▶ DATA FOR ANALYSIS:
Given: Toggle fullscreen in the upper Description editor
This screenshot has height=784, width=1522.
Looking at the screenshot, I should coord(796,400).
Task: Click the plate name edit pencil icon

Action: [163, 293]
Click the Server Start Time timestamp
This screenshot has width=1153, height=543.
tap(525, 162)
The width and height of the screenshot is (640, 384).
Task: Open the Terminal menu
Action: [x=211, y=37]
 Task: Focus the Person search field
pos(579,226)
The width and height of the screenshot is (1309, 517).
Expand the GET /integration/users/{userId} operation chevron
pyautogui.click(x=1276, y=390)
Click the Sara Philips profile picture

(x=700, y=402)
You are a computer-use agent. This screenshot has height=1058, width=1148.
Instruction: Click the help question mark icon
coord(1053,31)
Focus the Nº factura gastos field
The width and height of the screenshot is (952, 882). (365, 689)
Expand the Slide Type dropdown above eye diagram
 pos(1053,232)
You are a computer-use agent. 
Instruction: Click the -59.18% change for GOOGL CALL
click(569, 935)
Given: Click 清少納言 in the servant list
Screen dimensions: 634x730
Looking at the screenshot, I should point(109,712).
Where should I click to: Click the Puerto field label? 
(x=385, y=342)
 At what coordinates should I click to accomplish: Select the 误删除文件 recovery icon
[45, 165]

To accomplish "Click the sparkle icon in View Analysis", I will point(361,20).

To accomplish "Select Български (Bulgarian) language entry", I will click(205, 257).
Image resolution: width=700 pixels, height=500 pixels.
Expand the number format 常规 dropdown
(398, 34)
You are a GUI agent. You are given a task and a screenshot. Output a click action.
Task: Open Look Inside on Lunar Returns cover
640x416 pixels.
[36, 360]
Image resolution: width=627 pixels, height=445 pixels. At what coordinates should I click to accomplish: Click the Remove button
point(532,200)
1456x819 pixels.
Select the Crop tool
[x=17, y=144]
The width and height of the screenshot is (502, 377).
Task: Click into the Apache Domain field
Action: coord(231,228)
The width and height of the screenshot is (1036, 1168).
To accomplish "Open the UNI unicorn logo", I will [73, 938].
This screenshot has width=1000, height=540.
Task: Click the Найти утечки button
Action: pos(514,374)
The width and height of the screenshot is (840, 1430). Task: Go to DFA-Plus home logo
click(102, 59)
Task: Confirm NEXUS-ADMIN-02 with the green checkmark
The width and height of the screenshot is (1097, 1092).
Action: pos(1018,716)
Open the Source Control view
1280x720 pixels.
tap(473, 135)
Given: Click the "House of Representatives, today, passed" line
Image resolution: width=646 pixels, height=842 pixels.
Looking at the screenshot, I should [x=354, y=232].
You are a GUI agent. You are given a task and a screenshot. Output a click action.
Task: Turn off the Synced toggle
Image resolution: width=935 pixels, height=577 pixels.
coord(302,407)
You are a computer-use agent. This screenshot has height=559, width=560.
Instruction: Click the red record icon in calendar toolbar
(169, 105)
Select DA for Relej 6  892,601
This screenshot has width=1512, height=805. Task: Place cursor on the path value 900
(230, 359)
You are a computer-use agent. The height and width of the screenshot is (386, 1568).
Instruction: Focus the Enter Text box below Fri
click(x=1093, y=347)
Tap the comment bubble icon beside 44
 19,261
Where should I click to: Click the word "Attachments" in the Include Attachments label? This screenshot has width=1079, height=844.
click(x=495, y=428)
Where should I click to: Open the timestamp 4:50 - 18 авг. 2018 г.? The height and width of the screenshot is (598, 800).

▶ TO DO: The answer is to be the lines from the one holding "Given: Click the" through the end of the data above, transcribed character for character, both ends included.

▶ TASK ANSWER:
Given: Click the "House of Representatives, today, passed" line
Image resolution: width=646 pixels, height=842 pixels.
Looking at the screenshot, I should [x=354, y=232].
You are a GUI agent. You are given a task and a screenshot. Output a click action.
Task: Turn off the Synced toggle
Image resolution: width=935 pixels, height=577 pixels.
coord(302,407)
You are a computer-use agent. This screenshot has height=559, width=560.
Instruction: Click the red record icon in calendar toolbar
(169, 105)
Select DA for Relej 6  892,601
This screenshot has width=1512, height=805. Task: Place cursor on the path value 900
(230, 359)
You are a computer-use agent. The height and width of the screenshot is (386, 1568).
Instruction: Focus the Enter Text box below Fri
click(x=1093, y=347)
Tap the comment bubble icon beside 44
 19,261
Where should I click to: Click the word "Attachments" in the Include Attachments label? This screenshot has width=1079, height=844.
click(x=495, y=428)
Where should I click to: Open the timestamp 4:50 - 18 авг. 2018 г.? The height and width of the screenshot is (598, 800).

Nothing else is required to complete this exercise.